**WRITTEN EXERCISE**
Count the lines in the rows below that contain the string "Click". Reply with the number only.

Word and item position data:
━━━━━━━━━━━━━━━━━━━━

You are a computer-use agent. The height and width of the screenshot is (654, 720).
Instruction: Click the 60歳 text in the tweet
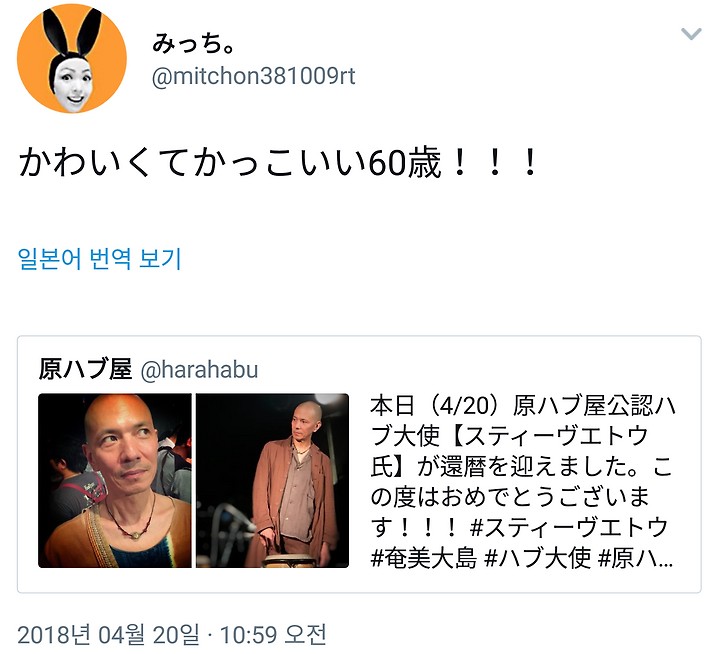(405, 163)
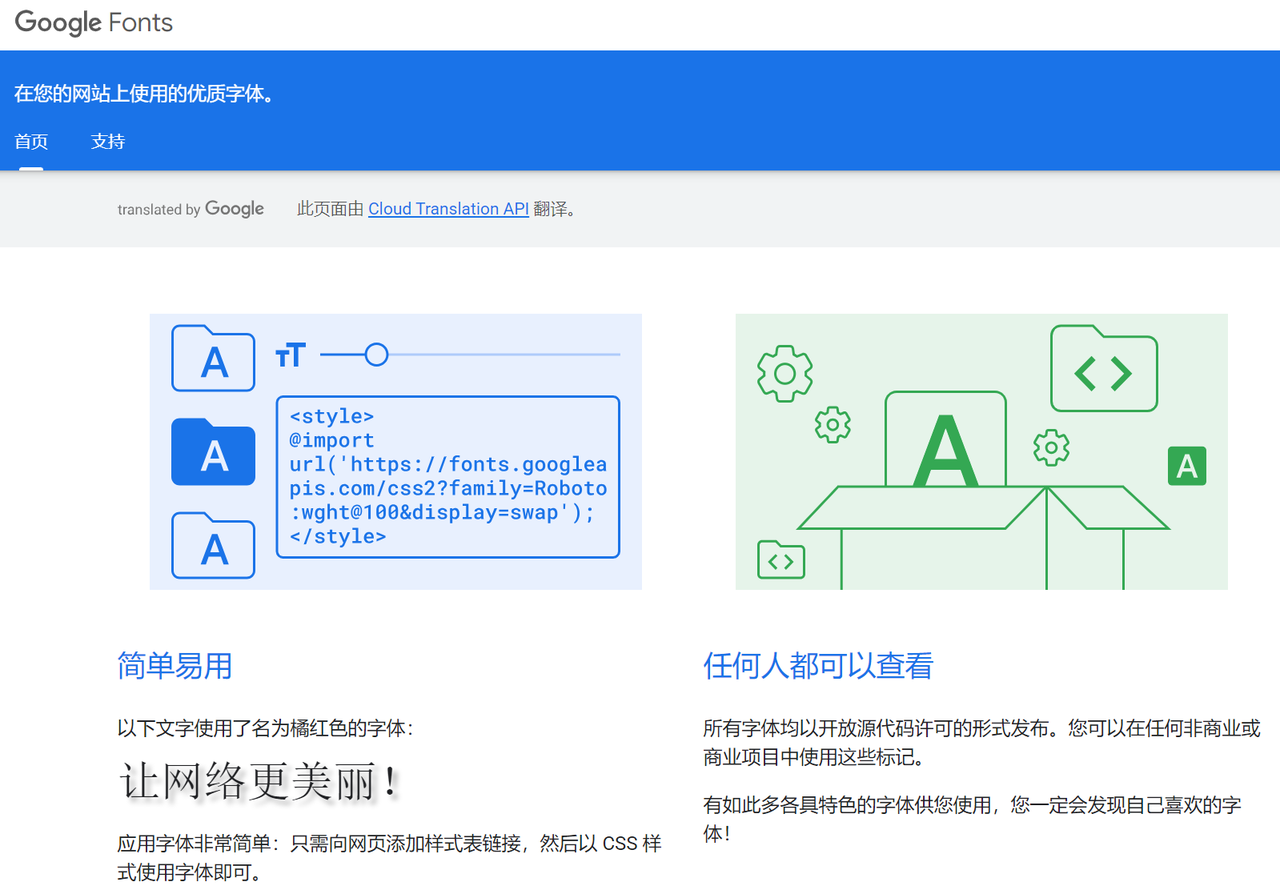
Task: Click the Google Fonts logo
Action: (94, 23)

━━━━━━━━━━━━━━━━━━━━

**WRITTEN RESPONSE**
2